UN MARTEAU POUR LES SORCIÈRES (Kladivo na carodejnice) réalisé par Otakar Vávra, disponible en Combo Blu-ray + DVD le 4 octobre 2022 chez Artus Films.
Acteurs : Vladimír Smeral, Elo Romancik, Josef Kemr, Sona Valentová, Blanka Waleská, Lola Skrbková, Jirina Stepnicková, Marie Nademlejnská…
Scénario : Otakar Vávra & Ester Krumbachová, d’après le roman de Václav Kaplický
Photographie : Josef Illík
Musique : Jirí Srnka
Durée : 1h42
Date de sortie initiale : 1970
LE FILM
Moravie, 1670. Pour avoir dérobé une hostie, croyant soigner sa vache ne donnant plus de lait, une vieille femme se fait accuser de sorcellerie. Le seigneur du pays fait alors venir un tribunal de l’Inquisition pour la juger. L’inquisiteur, Boblig von Edelstadt, s’appuie sur le célèbre manuel Malleus Maleficarum pour mener les interrogatoires. Mais, très vite, les tortures vont succéder aux dénonciations, et les bûchers vont s’allumer, toujours plus nombreux.
Si Un Marteau pour les sorcières – Kladivo na čarodějnice était sorti en 2022, il trônerait largement sur la première place du podium des films d‘horreur. Pourtant, celui-ci est bel et bien sorti il y a plus de quarante ans et n‘a rien perdu de son efficacité. On doit ce film au tchèque Otakar Vávra (1911-2011), dont la longue, prolifique et éclectique carrière s‘étendra sur plus de soixante-dix ans, une cinquantaine de courts et longs-métrages, sans oublier le documentaire, genre dans lequel il s‘est également illustré. Il adapte ici le roman Kladivo na čarodějnice de Václav Kaplický, publié en 1963 et en tire un magnifique objet de cinéma, à la fois intense film dramatique et éprouvant opus horrifique. Ancien adhérent du Parti communiste, Otakar Vávra n‘y va pas de main-morte dans Un marteau pour les sorcières, oeuvre engagée, pour dénoncer l‘Eglise ainsi que les méthodes expéditives des régimes autoritaires, et signe un chef d‘oeuvre anxiogène, qui repose sur les véritables textes issus des procédures, repris des registres authentiques des audiences d‘inquisition lors des procès de Losiny et Sumperk de 1678 à 1695.

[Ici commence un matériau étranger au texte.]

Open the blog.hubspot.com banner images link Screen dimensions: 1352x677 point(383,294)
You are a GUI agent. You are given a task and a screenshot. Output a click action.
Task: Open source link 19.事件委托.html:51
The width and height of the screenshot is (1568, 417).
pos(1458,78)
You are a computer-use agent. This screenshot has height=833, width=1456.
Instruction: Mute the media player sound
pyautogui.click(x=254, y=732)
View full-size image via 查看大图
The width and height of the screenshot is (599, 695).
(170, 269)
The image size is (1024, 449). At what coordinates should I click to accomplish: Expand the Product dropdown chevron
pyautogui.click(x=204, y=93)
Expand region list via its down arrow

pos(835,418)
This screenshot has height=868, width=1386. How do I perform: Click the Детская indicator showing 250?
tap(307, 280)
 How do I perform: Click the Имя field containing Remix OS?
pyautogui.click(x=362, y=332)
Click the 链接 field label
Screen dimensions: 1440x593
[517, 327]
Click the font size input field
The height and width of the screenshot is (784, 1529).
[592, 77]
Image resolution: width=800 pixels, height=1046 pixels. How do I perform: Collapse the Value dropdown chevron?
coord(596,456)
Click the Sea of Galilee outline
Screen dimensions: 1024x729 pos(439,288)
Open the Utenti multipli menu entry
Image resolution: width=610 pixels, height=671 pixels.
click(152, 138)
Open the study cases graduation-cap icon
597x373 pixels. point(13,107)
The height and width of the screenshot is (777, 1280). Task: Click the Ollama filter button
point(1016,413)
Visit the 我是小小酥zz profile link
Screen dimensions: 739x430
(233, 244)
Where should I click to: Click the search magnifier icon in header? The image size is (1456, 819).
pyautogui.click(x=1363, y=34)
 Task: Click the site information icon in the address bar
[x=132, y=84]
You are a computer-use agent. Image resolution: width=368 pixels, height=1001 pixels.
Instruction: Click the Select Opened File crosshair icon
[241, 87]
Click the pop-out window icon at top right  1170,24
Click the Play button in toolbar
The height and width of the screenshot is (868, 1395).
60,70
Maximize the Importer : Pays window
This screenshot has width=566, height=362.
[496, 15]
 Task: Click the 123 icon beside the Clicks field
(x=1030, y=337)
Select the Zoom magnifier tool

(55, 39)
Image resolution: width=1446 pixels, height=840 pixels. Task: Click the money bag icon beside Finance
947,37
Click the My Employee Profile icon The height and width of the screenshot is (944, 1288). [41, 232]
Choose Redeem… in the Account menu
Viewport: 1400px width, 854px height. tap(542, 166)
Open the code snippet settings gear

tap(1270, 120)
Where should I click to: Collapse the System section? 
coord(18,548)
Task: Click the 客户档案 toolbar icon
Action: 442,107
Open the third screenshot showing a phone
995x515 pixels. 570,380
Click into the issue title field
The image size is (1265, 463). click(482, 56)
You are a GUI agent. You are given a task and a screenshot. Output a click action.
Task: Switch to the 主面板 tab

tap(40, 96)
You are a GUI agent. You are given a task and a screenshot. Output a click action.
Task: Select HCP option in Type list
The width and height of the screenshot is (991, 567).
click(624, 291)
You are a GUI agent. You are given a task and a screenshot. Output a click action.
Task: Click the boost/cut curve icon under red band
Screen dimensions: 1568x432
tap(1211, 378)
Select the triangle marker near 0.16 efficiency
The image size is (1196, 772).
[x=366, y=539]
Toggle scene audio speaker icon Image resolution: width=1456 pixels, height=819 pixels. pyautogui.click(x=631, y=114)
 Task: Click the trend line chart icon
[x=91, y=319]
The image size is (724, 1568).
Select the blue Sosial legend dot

Dans les années 1670 en Moravie, un enfant de chœur remarque qu’une femme âgée dissimule le pain donné pendant la communion et en informe le prêtre, qui questionne la vieille femme. Elle admet qu’elle a pris le pain pour le donner à une vache afin de réactiver sa production de lait. Le prêtre rapporte l’incident au seigneur local qui, à son tour, en appelle à un inquisiteur spécialisé dans les procès de sorcellerie, Boblig von Edelstadt. Boblig s’inspirant du livre Malleus Maleficarum (Marteau des sorcières), instruit une série de procès sans cesse plus nombreux, utilisant la torture dans ses interrogatoires. Cependant, un prêtre, Krystof Lautner, critique ces méthodes inhumaines, et un autre membre du clergé découvre qu’un grand nombre des femmes accusées de sorcellerie et brûlées vives sur le bûcher sont en fait innocentes, et prie ouvertement pour que cessent ces procès. Boblig se met à craindre Lautner, et l’une des accusées témoigne alors contre Lautner et sa cuisinière, Zuzana. Lautner est accusé d’avoir une cuisinière et de jouer du violon, deux pratiques non conventionnelles pour un ecclésiastique.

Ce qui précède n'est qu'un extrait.